Из толпы полетел кусок глины, глухо ударил в колонну и рассыпался, оставив желтоватый след и облачко. Мужчина на крыльце обернулся на удар, метнул взгляд в толпу.
– Актер с погорелого цирка, никшни! – закричали ему. – Представь нам барина!
Еще один ком глины угодил прямо в дверь… И она внезапно распахнулась, и на крыльцо вышел полноватый мужчина средних лет в свободной светлой рубашке, темных брюках. У него были небольшие черные усы, черная бородка.
Все стихли. Только лаяли по деревне собаки. Мужчина обвел собравшихся взглядом. Глаза его были холодны, спокойны, хотя левая рука подергивалась. Он остановил взгляд на чернобородом мужике и четко, громко произнес:
– Говорите, Кузьма Ильич.
– Ишь, как величает вдруг, – снова произнес тот же мужик.
Чернобородый Кузьма Ильич откашлялся:
– Сергей Никитич! Что ж говорить… Мир к тебе пришел с добром. Не то что в Ляхове. У нас народ другой. Мы любим справедливость. Прояви и ты ее. Окажи милость и честь миру. И мир не забудет.
– Чего хотите? – нетерпеливо спросил Сергей Никитич, дергая левой рукой.
– Раздела по совести! – отвечал чернобородый.
Повисла пауза.
– Да! По совести и правде! – крикнул кто-то.
Сергей Никитич взглянул на выкрикнувшего и обернулся к Кузьме Ильичу.
– Разделить?.. По совести?.. – спросил он, дергая левой рукой. – Все? И, к примеру, мою библиотеку? Полторы тысячи томов! На всех хватит. Кому на английском, кому на французском, а кому и латынь с греческим сойдет.
– Нет, Сергей Никитич, – спокойно отвечал чернобородый, – зачем же! Мы ни на что не заримся. Только землю поделить наново, по Христу.
– У тебя, Сергей Никитич, сто семьдесят десятин на четверых, а у меня одна – на восьмерых! Где же правда? – закричал босой мужик в рваной зимней шапчонке.
– А ты бы меньше плодил, Прасол! – не вытерпел мужчина, стоявший чуть позади Сергея Никитича.
– Так вот у меня только трое! – крикнул другой мужик.
– А тебе меньше жрать горькую!
– Лихвой заели, душегубцы!
– Проценты платите государству, а не Сергею Никитичу! Оно у вас выкупило землю! – отвечал мужчина, судя по всему управляющий.
– Оно! Это было при царе! А сейчас его нету! А коли так, то и нечего тянуть за старое! Хватит! Баста! Долой! Дели землю!
– И что, у вас и землемер есть? – спросил Сергей Никитич.
Никто не успел ответить. Послышались крики, топот, народ расступился, и к дому подъехал парень на сером прекрасном жеребце в яблоках.
– Коленьку перехватили в Васильеве! В город за казаками скакал. Дали в зубы – во всем сознался! – сипло проорал всадник.

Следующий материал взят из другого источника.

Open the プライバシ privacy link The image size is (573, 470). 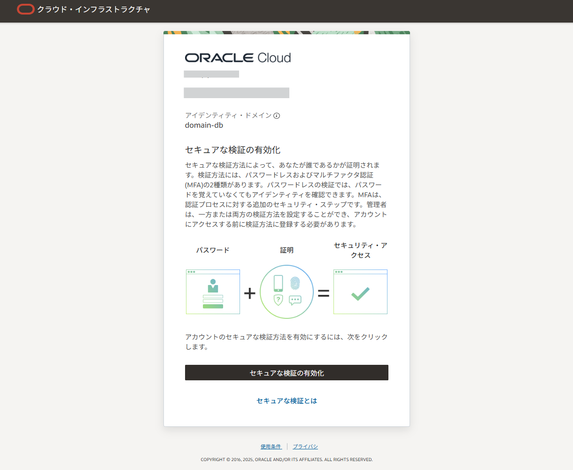pos(305,447)
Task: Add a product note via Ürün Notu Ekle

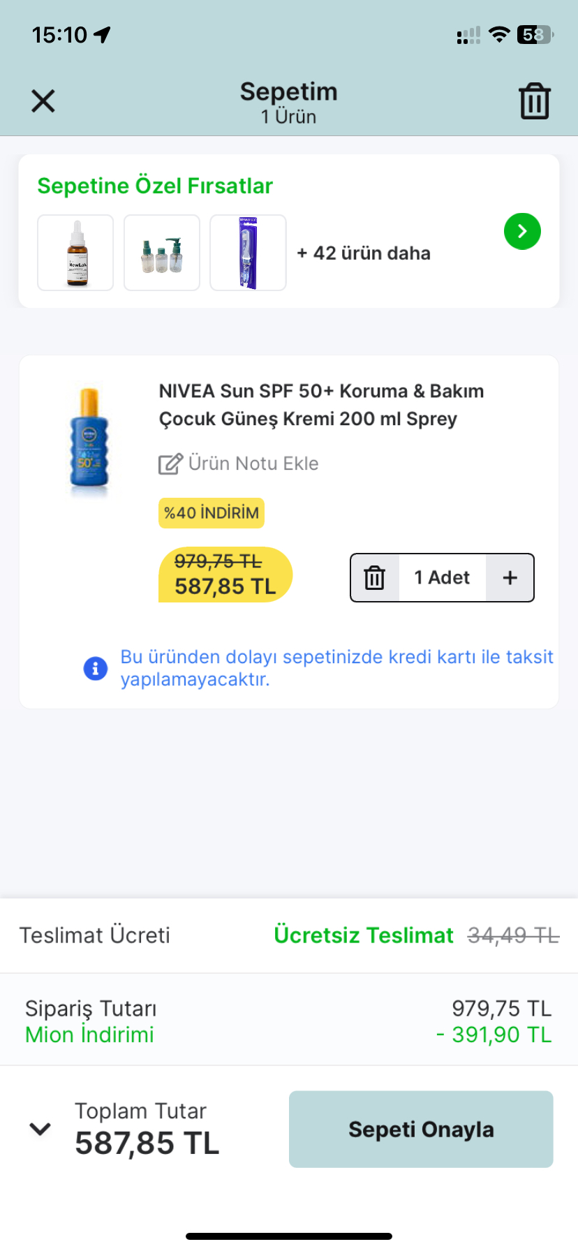Action: 253,464
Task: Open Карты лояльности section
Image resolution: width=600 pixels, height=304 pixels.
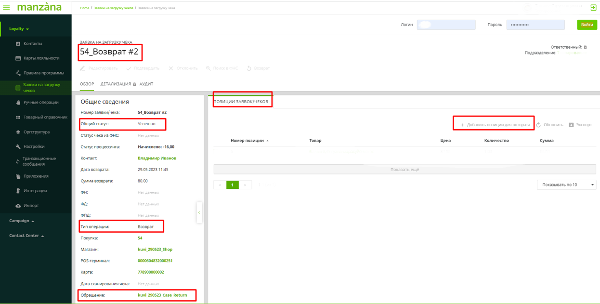Action: pyautogui.click(x=41, y=58)
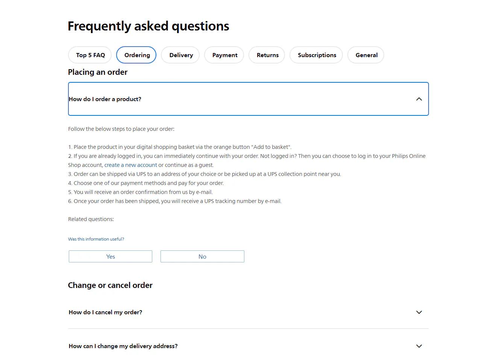This screenshot has height=356, width=497.
Task: Click the "Frequently asked questions" heading
Action: point(148,26)
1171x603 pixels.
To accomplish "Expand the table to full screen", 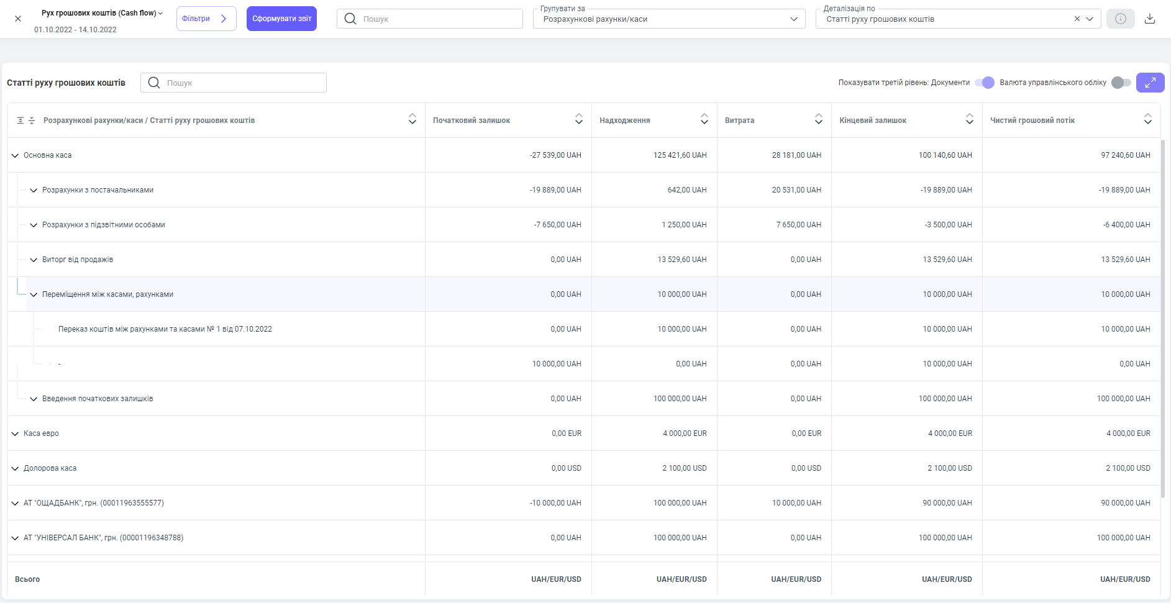I will click(1150, 83).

Сергей Никитич побледнел. А мужчина, стоявший позади него, наоборот, стал черен. Он сошел с крыльца, схватил жеребца под уздцы:
– А ну слезай!
– Что? Куды?.. Не тронь! – закричал всадник.
– Не твоё!
– Ах, да?.. Так? Н-на! – выдохнул курносый всадник и, быстро нагнувшись, ударил кнутовищем прямо в зубы этому человеку, так что с него полетел картуз, волосы растрепались, оголяя крепкую лысину, подбородок окрасился кровью.

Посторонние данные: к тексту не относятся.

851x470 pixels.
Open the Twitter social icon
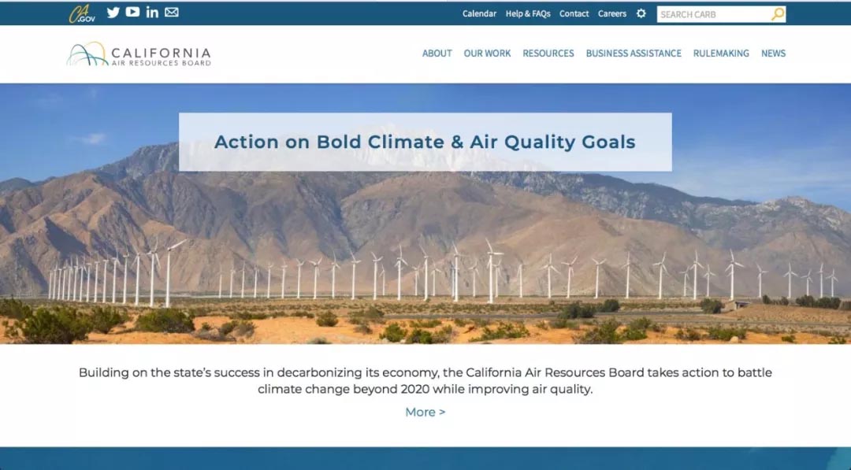[113, 13]
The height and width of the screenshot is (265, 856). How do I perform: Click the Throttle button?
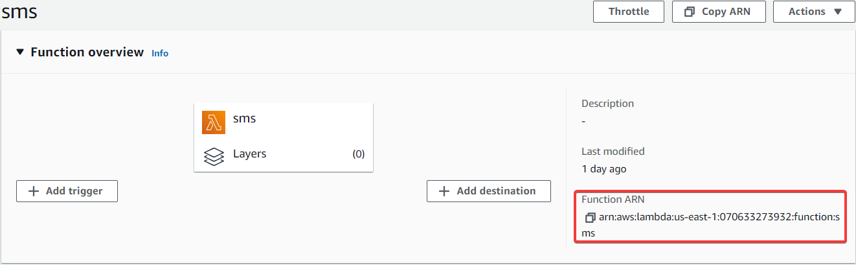click(629, 12)
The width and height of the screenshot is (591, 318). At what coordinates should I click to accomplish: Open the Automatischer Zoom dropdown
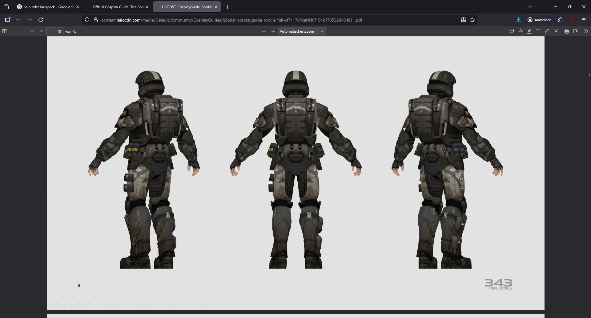[301, 31]
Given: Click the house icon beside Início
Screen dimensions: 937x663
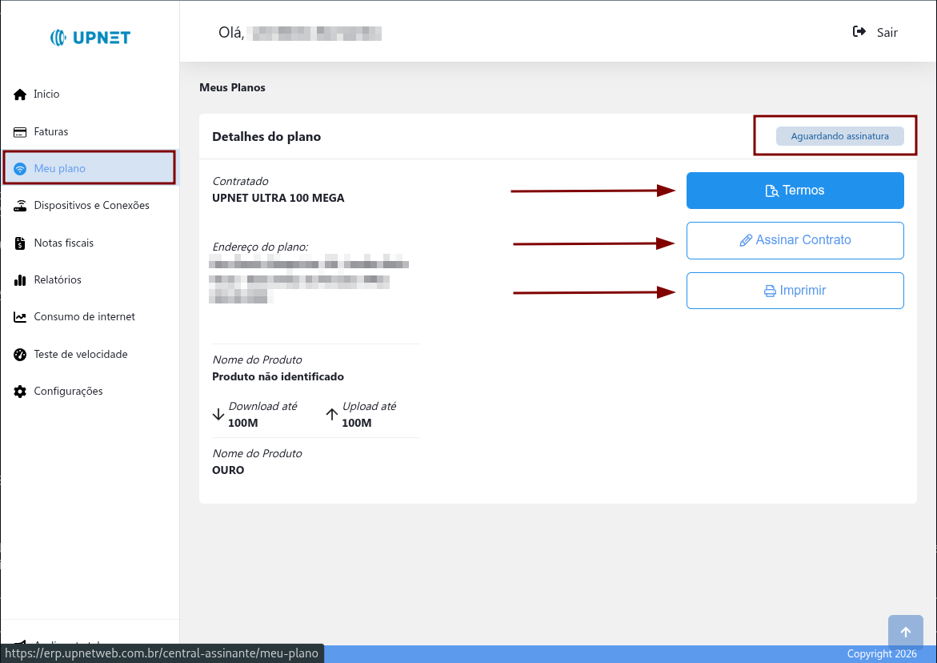Looking at the screenshot, I should tap(21, 94).
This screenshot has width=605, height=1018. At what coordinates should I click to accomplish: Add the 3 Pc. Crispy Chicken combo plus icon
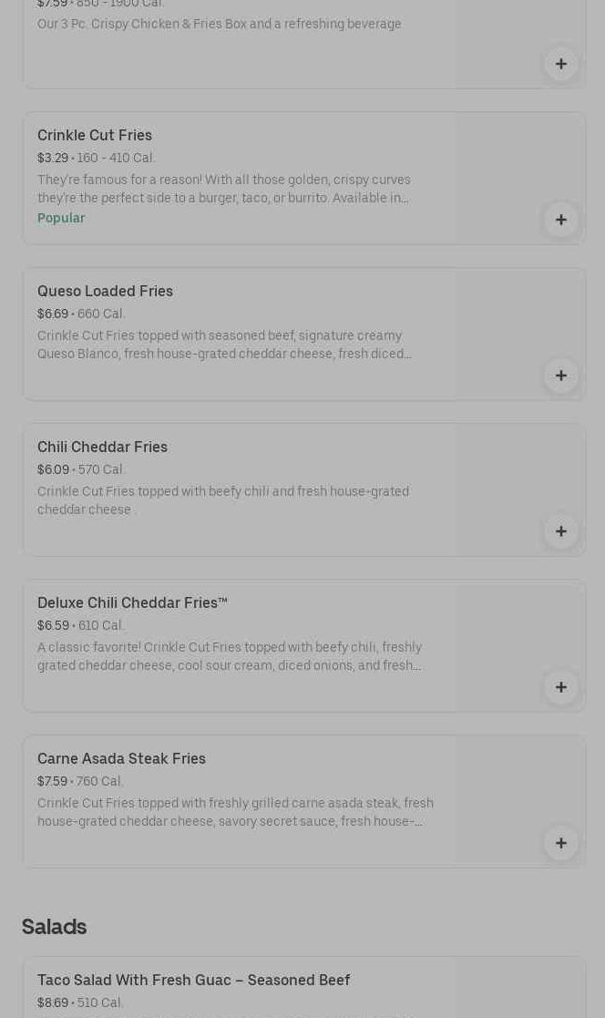pos(560,64)
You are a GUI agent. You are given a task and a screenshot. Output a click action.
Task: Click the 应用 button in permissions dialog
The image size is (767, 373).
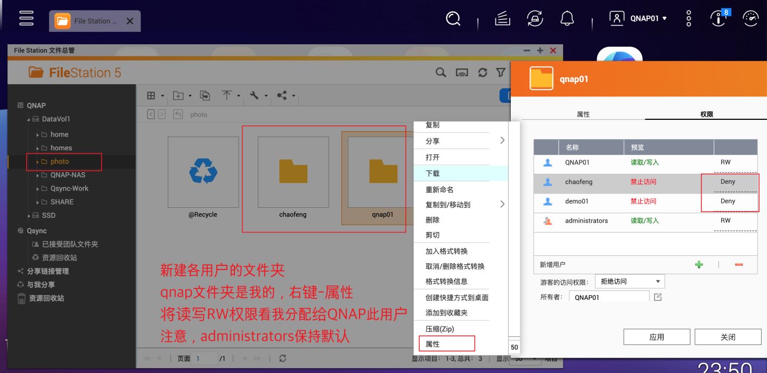pos(657,336)
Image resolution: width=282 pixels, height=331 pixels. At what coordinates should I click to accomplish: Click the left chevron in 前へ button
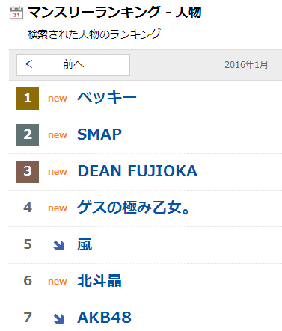(28, 64)
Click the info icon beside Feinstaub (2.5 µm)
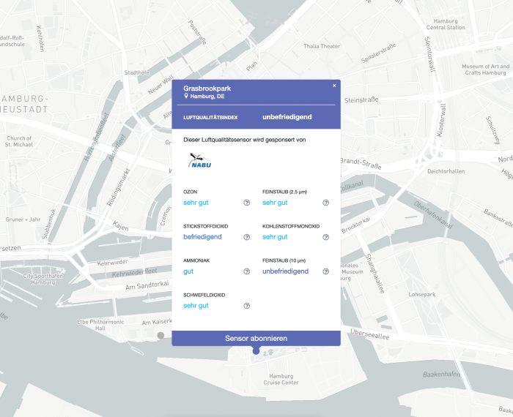 pyautogui.click(x=326, y=203)

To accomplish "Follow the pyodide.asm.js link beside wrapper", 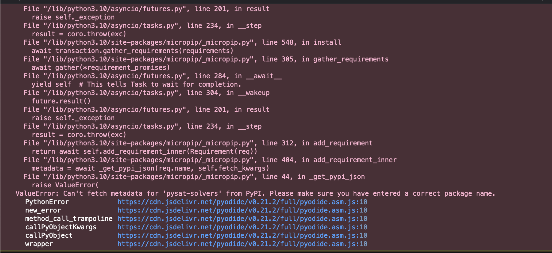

И тут же послышался свист. По крыльцу забарабанили комья и камни. Сергей Никитич, закрывая голову руками, отступил к двери. Над его головой взрывались пыльные облачка глины, как будто стреляли глиняными пулями.
– Иван Карлович! – крикнул Сергей Никитич.
Но того уже окружили и сбили с ног. Худой мужик с завязанным горлом ринулся на крыльцо. Но Сергей Никитич захлопнул и запер дверь перед самым его перебитым носом. Тот заколотил в дверь кулаками. И тогда толпа как-то окуталась рычанием и с воем кинулась к дому. Зазвенело стекло. Камни гулко стучали по крыше.